I don't understand the axiom schema of separation.

Question

I understand that the axiom schema of separation should assert the existence of a set $y$, subset of a set $z$, where $y=\{x\in z:\varphi \,x\}$ (with $\varphi$ some formula).

In the book I'm reading, it's written as follows

Any formulae of the form $$ (\exists v)\,((\exists w_1) (w_1\in v\, \vee v =0)\, \wedge\,(\forall\, w)(w\in v\iff w\in u \wedge \varphi)) $$ Is an axiom.

Where $0$ stands for the empty set, $v$ is distinct from $u$ and $w_1$ and is not free in $\varphi$.

So, here $v$ would place the role of my $y$ above, and $u$ of my $z$. However, I don't understand the part about $w_1$ not being free in $\varphi$. Shouldn't we require that $\varphi$'s only free variable be $w$?

Answer 1

With regard to the $\exists w_1(w_1\in v \vee v=0)$ clause, it's important to keep in mind that Suppes allows non-sets (also called urelements) into the universe. Now imagine we omit this clause. As I mention in the comments, it means that there could be extensionally equivalent abstracts whose identity we would be unable to prove, such as $\{x\in A: x\neq x\}$ and $\{x\in A: \forall y(y\in x)\}$.

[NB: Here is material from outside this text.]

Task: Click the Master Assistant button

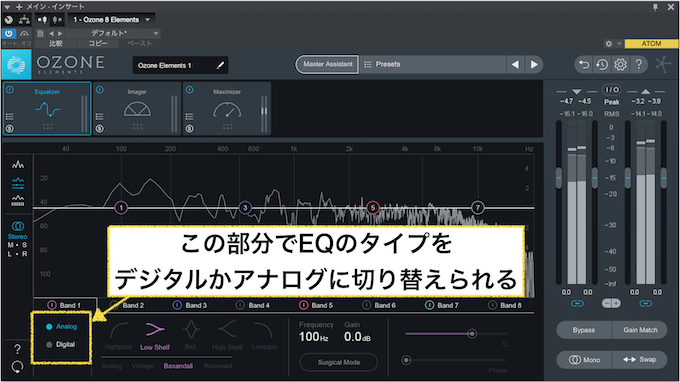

This starts to get hairy when we look at powersets. Do we define the powerset of $A$ as $\{x: \forall y(y\in x\Rightarrow y\in A)\}$? Then every urelement would be included, and we'd have some very uncomfortable cardinal arithmetic. Or do we define it as $\{x:x\textrm{ is a set }\wedge\forall y(y\in x\Rightarrow y\in A)\}$? In which case given an example of an object that satisfies an instance of the separation scheme, we can't necessarily prove that it's a member of the power set.

Of course, the $\exists w_1(w_1\in v \vee v=0)$ clause just saves you a little bit of work, and isn't strictly necessary. The good notion of the powerset is obviously the latter, and we can show that the empty set will also satisfy any instance of separation that an urelement does, and use it instead, but having it packaged into the separation scheme saves proving that extra step repeatedly.

Answer 2

You may need additional free variables in applications. For example in order to define $$ a\cap b:=\{\,x\in a:x\in b\,\}$$ you would want $\varphi$ to be $w\in b$, where both $w$ and $b$ are free.